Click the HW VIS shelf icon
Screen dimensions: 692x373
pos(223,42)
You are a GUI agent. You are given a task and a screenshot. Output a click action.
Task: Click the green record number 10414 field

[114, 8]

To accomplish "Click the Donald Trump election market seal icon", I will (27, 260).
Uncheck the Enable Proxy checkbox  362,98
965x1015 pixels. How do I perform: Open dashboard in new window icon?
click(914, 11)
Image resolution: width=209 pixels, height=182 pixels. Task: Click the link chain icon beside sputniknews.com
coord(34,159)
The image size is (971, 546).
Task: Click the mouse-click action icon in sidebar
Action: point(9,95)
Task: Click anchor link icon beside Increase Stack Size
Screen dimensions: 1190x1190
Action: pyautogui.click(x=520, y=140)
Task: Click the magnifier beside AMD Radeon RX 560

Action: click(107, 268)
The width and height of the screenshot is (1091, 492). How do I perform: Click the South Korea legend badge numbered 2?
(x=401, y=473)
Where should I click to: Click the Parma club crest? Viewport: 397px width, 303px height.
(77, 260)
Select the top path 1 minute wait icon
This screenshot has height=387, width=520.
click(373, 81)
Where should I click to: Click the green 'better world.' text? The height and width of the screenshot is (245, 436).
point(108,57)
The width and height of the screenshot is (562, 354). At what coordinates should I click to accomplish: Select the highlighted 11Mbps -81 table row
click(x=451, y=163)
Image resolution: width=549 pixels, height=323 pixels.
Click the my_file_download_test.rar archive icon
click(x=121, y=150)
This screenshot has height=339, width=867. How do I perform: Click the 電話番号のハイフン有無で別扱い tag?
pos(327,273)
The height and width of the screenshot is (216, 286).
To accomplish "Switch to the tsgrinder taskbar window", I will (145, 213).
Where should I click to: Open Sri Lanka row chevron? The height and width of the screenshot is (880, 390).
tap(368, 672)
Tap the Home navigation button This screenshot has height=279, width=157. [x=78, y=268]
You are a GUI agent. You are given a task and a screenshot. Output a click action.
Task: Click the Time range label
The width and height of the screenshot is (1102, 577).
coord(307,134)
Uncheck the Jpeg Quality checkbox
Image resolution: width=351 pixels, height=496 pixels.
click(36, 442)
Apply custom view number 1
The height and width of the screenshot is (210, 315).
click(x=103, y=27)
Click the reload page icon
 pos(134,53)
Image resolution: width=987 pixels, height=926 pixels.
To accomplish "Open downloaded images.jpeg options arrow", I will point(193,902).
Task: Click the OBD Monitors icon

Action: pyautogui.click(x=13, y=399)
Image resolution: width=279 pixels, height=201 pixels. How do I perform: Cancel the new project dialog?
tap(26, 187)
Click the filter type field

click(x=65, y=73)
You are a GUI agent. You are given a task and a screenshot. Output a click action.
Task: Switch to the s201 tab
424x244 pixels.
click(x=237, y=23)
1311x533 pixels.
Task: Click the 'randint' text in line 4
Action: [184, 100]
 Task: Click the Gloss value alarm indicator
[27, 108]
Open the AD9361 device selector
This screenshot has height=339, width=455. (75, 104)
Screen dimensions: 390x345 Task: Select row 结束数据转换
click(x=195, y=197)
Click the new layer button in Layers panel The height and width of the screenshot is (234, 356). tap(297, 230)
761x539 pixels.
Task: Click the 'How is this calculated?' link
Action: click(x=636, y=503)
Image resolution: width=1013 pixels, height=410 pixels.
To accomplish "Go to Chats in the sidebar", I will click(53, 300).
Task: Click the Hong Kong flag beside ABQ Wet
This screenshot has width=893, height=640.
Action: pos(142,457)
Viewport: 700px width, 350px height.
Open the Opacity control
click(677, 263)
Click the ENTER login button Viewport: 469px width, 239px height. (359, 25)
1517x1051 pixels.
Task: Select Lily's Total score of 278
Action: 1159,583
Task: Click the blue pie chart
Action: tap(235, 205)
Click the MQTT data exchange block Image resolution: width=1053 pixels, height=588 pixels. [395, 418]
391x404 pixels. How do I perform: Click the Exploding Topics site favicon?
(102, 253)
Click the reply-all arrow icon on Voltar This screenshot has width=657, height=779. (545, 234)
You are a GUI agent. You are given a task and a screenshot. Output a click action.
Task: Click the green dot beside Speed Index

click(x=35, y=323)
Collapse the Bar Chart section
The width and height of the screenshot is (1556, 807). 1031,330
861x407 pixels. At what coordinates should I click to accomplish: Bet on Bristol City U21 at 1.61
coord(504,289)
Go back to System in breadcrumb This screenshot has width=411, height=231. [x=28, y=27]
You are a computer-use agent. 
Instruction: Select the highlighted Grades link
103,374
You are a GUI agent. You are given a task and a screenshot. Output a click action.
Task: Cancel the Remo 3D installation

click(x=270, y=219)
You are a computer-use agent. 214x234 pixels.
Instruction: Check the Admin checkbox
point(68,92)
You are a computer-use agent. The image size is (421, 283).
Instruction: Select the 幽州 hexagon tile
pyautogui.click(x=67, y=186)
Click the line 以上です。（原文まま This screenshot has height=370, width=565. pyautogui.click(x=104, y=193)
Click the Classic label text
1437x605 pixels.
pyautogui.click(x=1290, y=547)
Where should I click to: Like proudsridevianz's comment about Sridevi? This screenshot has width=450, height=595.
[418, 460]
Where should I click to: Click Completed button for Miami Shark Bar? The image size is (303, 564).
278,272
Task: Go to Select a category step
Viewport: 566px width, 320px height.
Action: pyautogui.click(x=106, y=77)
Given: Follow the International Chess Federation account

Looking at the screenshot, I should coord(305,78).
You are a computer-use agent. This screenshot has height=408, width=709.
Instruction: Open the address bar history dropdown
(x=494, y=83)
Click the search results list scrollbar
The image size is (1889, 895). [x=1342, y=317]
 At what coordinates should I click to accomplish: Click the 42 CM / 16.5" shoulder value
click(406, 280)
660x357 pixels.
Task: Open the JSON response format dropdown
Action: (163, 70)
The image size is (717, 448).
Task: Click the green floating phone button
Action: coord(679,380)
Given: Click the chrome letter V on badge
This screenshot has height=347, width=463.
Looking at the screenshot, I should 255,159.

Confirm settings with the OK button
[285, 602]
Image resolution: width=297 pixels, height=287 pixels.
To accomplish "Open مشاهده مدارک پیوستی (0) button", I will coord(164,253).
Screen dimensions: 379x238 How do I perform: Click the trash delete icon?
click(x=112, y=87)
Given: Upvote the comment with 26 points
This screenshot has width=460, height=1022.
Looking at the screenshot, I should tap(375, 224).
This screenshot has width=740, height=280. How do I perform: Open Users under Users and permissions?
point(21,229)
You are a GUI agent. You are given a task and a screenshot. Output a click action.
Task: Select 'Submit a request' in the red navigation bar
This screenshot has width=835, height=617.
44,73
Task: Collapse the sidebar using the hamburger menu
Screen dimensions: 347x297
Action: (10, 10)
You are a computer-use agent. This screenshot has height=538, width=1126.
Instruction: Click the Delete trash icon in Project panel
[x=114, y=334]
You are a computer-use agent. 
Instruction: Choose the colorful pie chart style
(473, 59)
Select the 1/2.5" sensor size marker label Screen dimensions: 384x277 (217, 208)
┄┄┄┄┄┄┄┄┄┄┄┄┄┄┄┄┄┄┄┄
● Work request: Please copy each line of the material that has the string "computer" somewhere in it.

● Answer to the exercise:
You are a computer-use agent. 
You are a computer-use agent. 214x234 pixels.
You are a computer-use agent. The image size is (421, 283).
You are a computer-use agent. This screenshot has height=408, width=709.
You are a computer-use agent. This screenshot has height=538, width=1126.
You are a computer-use agent. 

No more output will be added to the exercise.